Im Appellationsverfahren verlangte die Ehefrau einen monatlichen
Unterhaltsbeitrag von Fr. 1'225.--, während der Ehemann das Begehren stellte,
es sei von der Festsetzung nachehelichen Unterhaltes abzusehen. Mit Urteil vom
23. März 2009 bestätigte das Obergericht des Kantons Appenzell Ausserrhoden den
nachehelichen Unterhalt von Fr. 800.-- bis Juli 2018.

C.
Gegen dieses Urteil hat X.________ am 14. September 2009 eine Beschwerde in
Zivilsachen eingereicht mit den Begehren um dessen Aufhebung und Abweisung des
Begehrens um nachehelichen Unterhalt.
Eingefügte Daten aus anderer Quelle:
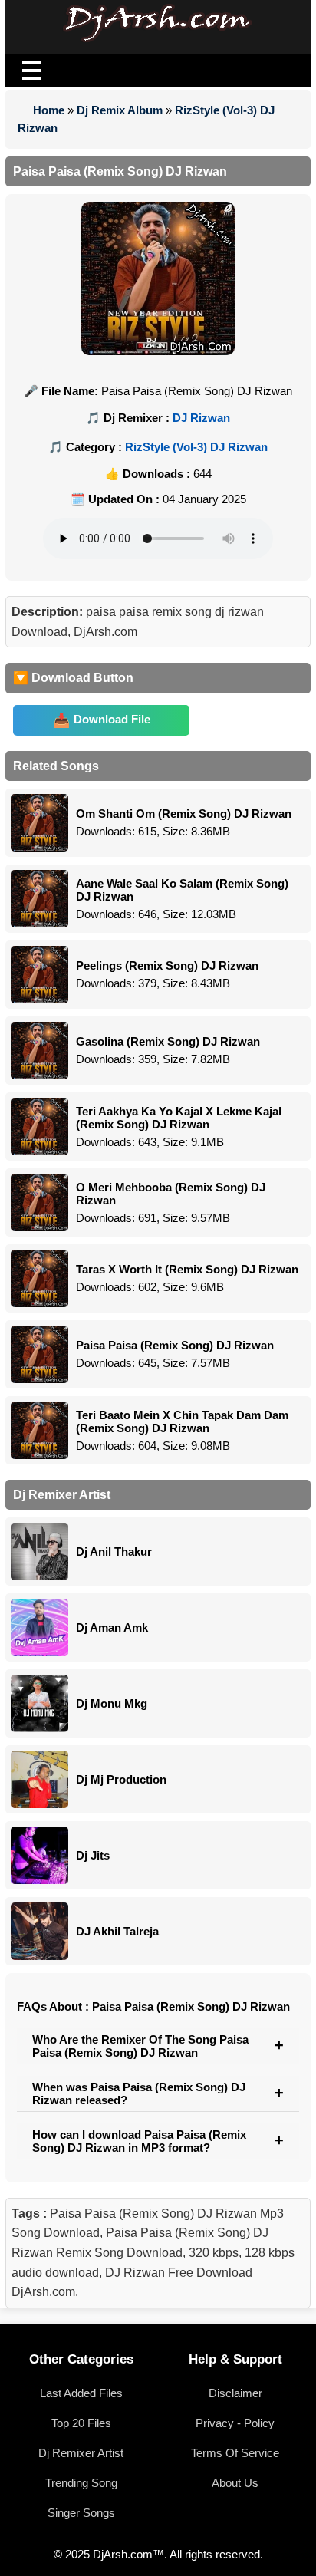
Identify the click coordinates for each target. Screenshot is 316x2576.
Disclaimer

Es wurden keine Vernehmlassungen
eingeholt.

Erwägungen:

1.
Angefochten sind die Fr. 30'000.-- übersteigenden vermögensrechtlichen Folgen
eines kantonal letztinstanzlichen Ehescheidungsurteils; auf die Beschwerde ist
somit einzutreten (Art. 72 Abs. 1, Art. 74 Abs. 1 lit. b, Art. 75 Abs. 1 und
Art. 90 BGG).
Gerügte Rechtsverletzungen prüft das Bundesgericht an sich frei (Art. 95 i.V.m.
Art. 106 Abs. 1 BGG). Vorliegend ist jedoch zu beachten, dass dem Sachgericht
bei der Unterhaltsfestsetzung ein weites Ermessen zukommt (Art. 4 ZGB; BGE 127
III 136 E. 3a S. 141; 134 III 577 E. 4 S. 580; 135 III 59 E. 4.4 S. 64) und das
Bundesgericht bei der Überprüfung solcher Ermessensentscheide grosse
Zurückhaltung übt (BGE 129 III 380 E. 2 S. 382; 131 III 12 E. 4.2 S. 15; 132
III 97 E. 1 S. 99).
An die kantonalen Sachverhaltsfeststellungen ist das Bundesgericht gebunden
(Art. 105 Abs. 1 BGG). Diesbezüglich kann einzig vorgebracht werden, der
Sachverhalt sei offensichtlich unrichtig festgestellt worden (Art. 97 Abs. 1
BGG), wobei "offensichtlich unrichtig" mit "willkürlich" gleichzusetzen ist
(Botschaft, BBl 2001 IV 4338; BGE 133 III 393 E. 7.1 S. 398). Hierfür gilt das
strenge Rügeprinzip (Art. 106 Abs. 2 BGG), was bedeutet, dass das Bundesgericht
nur klar und detailliert erhobene und soweit möglich belegte Rügen prüft (BGE
134 II 244 E. 2.2 S. 246).
Was die Annahme eines hypothetischen Einkommens anbelangt, ist die effektive
Erzielbarkeit (angesichts des Alters, der Gesundheit, der Ausbildung und
persönlichen Fähigkeiten, der Arbeitsmarktlage, etc.) Tatfrage, hingegen
Rechtsfrage, ob die Erzielung angesichts der Tatsachenfeststellungen als
zumutbar erscheint (vgl. BGE 126 III 10 E. 2b S. 13 oben; 128 III 4 E. 4c/bb
und cc S. 7).

2.
Das Obergericht ist von einem gebührenden Unterhalt der Ehefrau von Fr.
5'145.-- ausgegangen, hat ihr das eigene Einkommen von Fr. 4'345.-- angerechnet
und den Ehemann, der ein Einkommen von rund Fr. 8'000.-- erzielt, als für die
Differenz von Fr. 800.-- leistungsfähig erklärt.
Umstritten ist einzig die Eigenversorgungskapazität der Ehefrau. Der Ehemann
macht geltend, sie könnte einem Vollzeiterwerb nachgehen und damit den
gebührenden Unterhalt vollumfänglich aus eigener Kraft decken.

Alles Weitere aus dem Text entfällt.